Ionic mechanisms of post spike excitability changes during high-frequency firing rates

Abstract

Abstract Aims Axonal hyperexcitability in peripheral nerves has been observed in patients with neuropathic pain [1]. The use-dependent propagation of double pulses, recovery cycles, was found to be different in patients relative to healthy controls. Methods We study the mechanisms underlying the recovery cycle phenomenon using a biophysical model of a C-fiber [2]. The model represents the spatial extent of the axon including its passive properties as well as ion channels of Hodgkin-Huxley type. In vitro voltage clamp recordings from dissociated small DRG somata from rat were performed to assess model predictions. Results The model was able to replicate the transitions in excitability from subnormal to supernormal observed experimentally. For the model, supernormality depended on the degree of conduction slowing which in turn depends upon the frequency of stimulation, in accordance with experimental findings. In particular, we show that activity dependent conduction slowing is produced by the accumulation of intraaxonal sodium.
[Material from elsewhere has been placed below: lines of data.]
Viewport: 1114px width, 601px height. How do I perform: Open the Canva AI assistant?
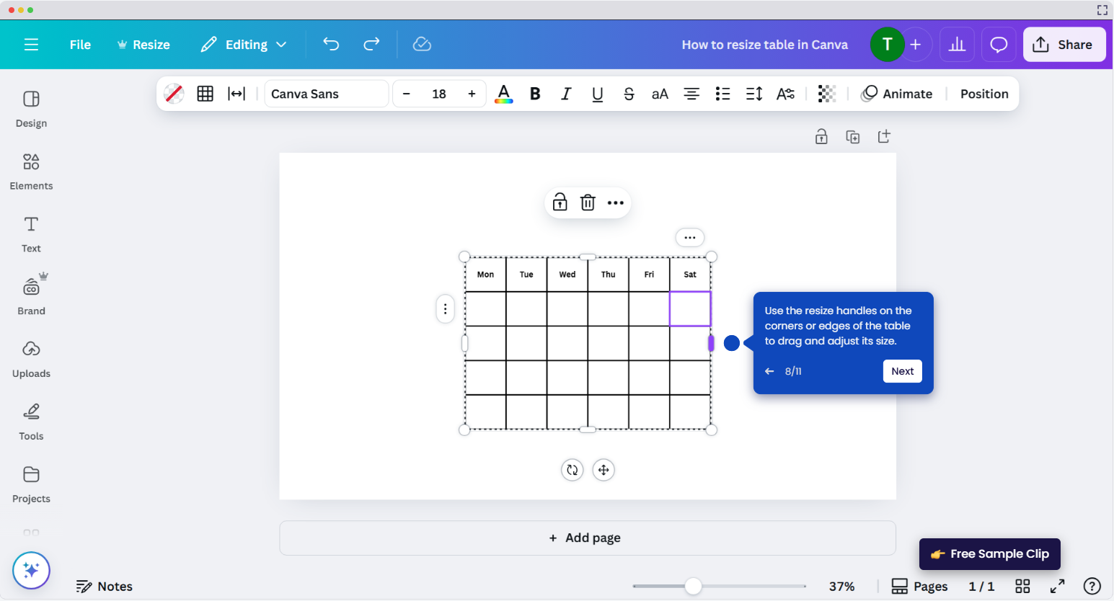point(31,570)
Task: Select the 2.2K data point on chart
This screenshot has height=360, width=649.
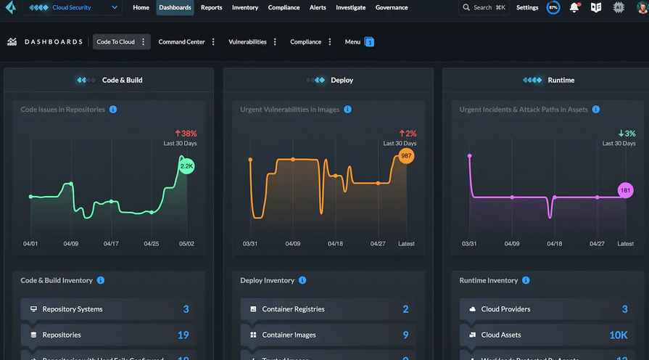Action: point(186,166)
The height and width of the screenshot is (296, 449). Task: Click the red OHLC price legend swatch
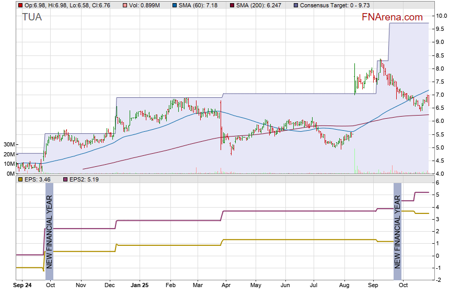point(20,5)
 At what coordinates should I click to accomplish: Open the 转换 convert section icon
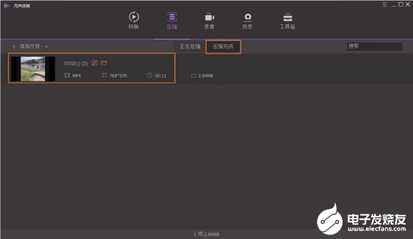[x=134, y=17]

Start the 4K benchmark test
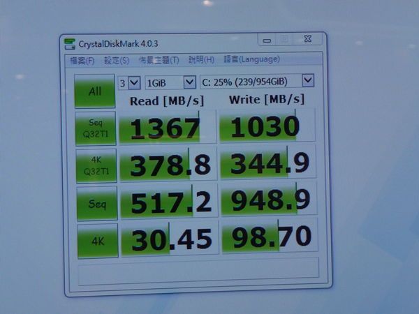97,239
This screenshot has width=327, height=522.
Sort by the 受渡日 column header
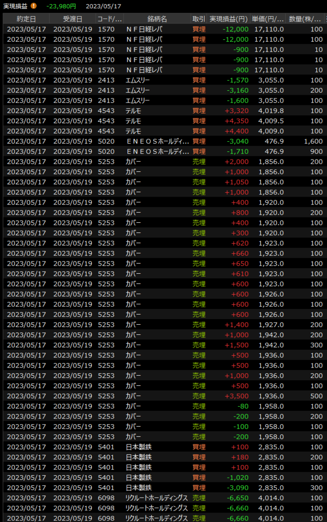[x=72, y=19]
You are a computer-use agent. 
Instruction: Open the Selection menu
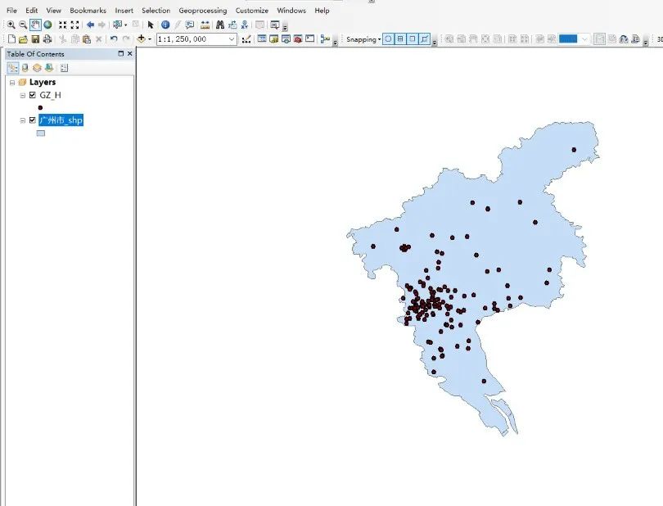156,10
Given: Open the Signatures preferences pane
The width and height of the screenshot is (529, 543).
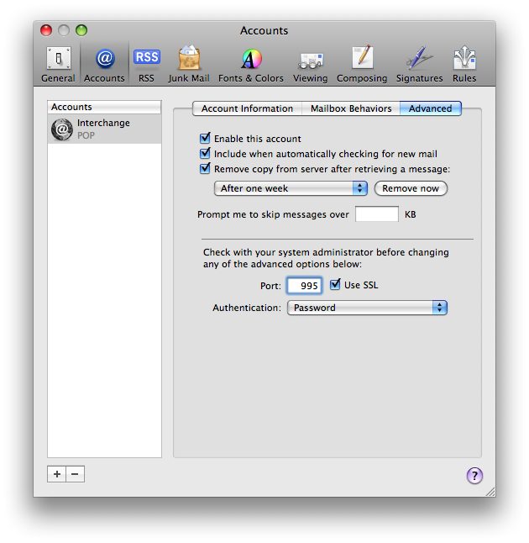Looking at the screenshot, I should [419, 64].
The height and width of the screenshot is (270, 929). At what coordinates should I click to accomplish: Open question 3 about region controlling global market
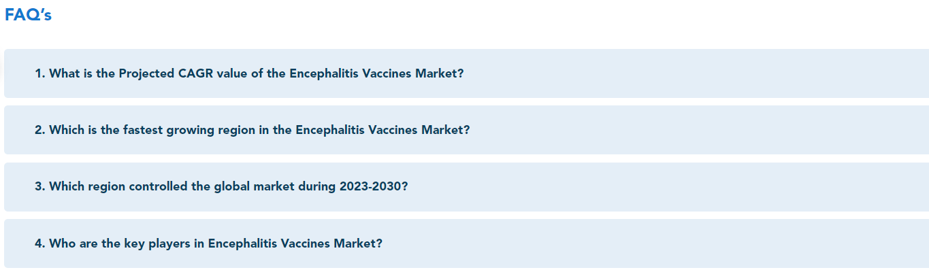466,186
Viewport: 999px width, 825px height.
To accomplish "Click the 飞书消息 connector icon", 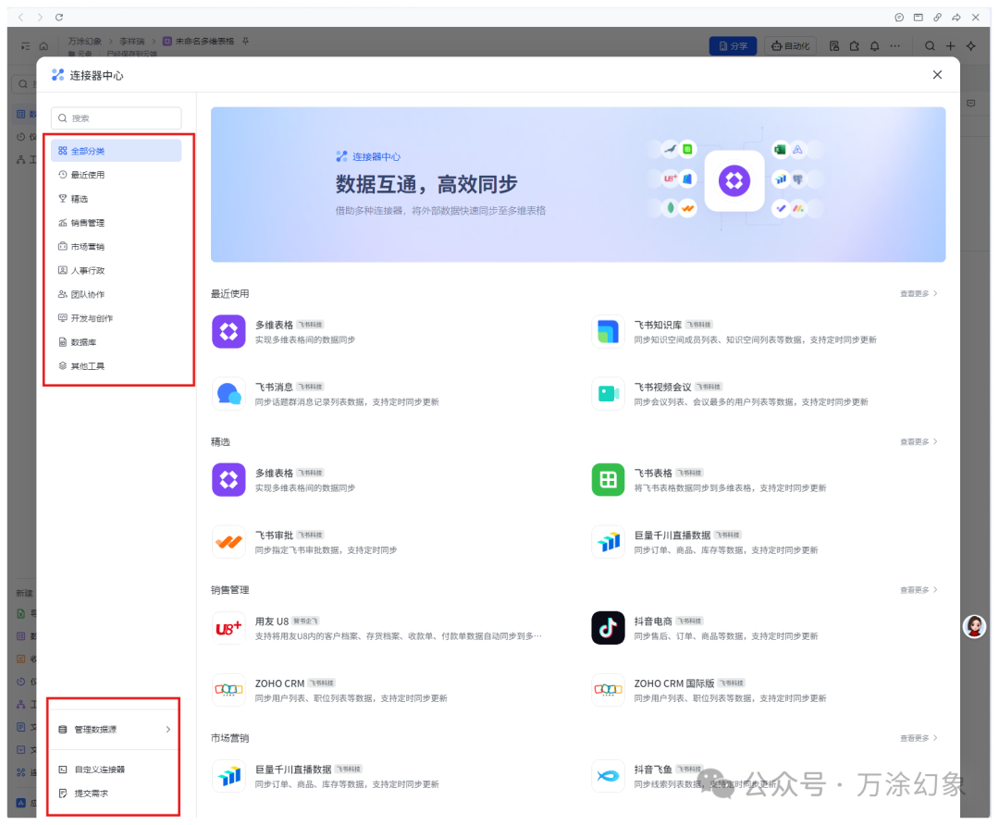I will pos(228,393).
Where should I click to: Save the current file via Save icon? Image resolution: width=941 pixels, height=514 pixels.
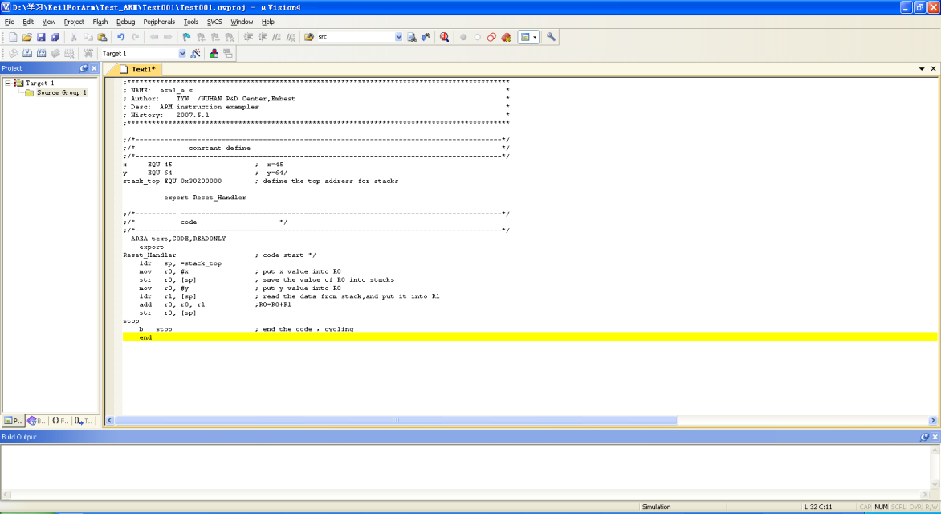[x=41, y=37]
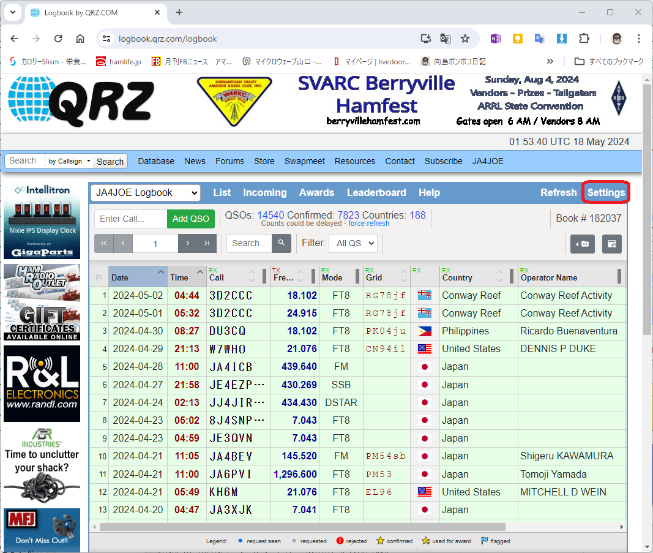Screen dimensions: 653x553
Task: Sort by Date column arrow
Action: [x=161, y=272]
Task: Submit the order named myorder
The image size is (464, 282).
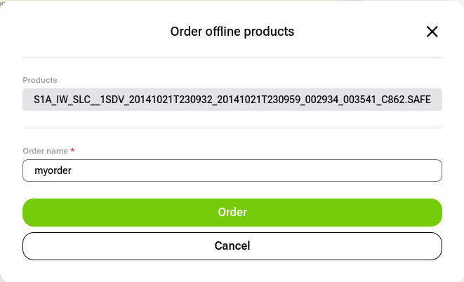Action: pyautogui.click(x=232, y=212)
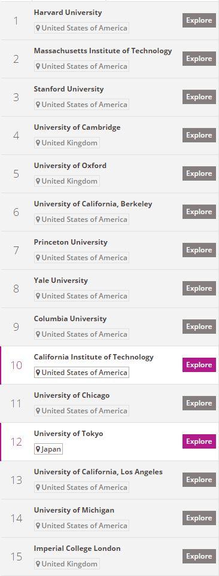Click Explore next to Princeton University
Viewport: 219px width, 576px height.
(199, 250)
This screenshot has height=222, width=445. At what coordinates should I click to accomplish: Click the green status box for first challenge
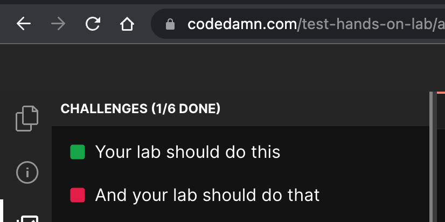pos(78,152)
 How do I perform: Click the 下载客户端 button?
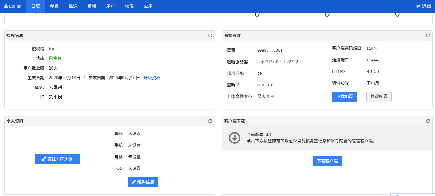coord(327,161)
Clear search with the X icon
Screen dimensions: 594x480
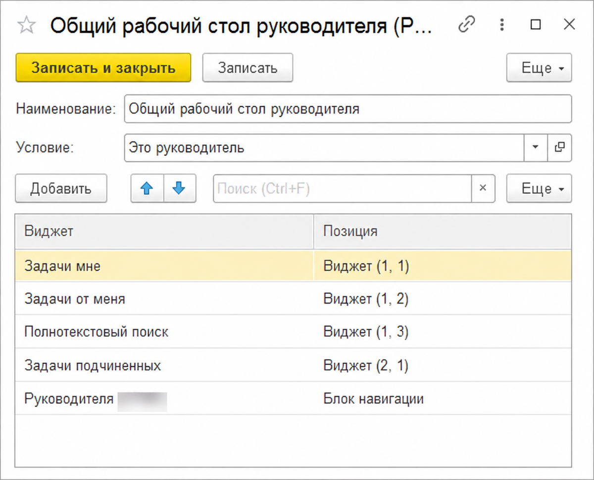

We further show that the supernormal phase results from a reduced potassium current Kdr as a result of accumulation of periaxonal potassium in concert with a reduced influx of sodium through Nav1.7 relative to Nav1.8 current. This theoretical prediction of a relative shift in the sodium currents was supported by data from an in vitro preparation of small rat DRG somata showing a relative reduction in the magnitude of TTX-sensitive to TTX-resistant whole cell currents. Conclusions By providing mechanistic explanations of axonal excitability in terms of changes in ion channel activity, we suggest these channel changes can subsequently be used to discuss mechanisms of neuropathic pain.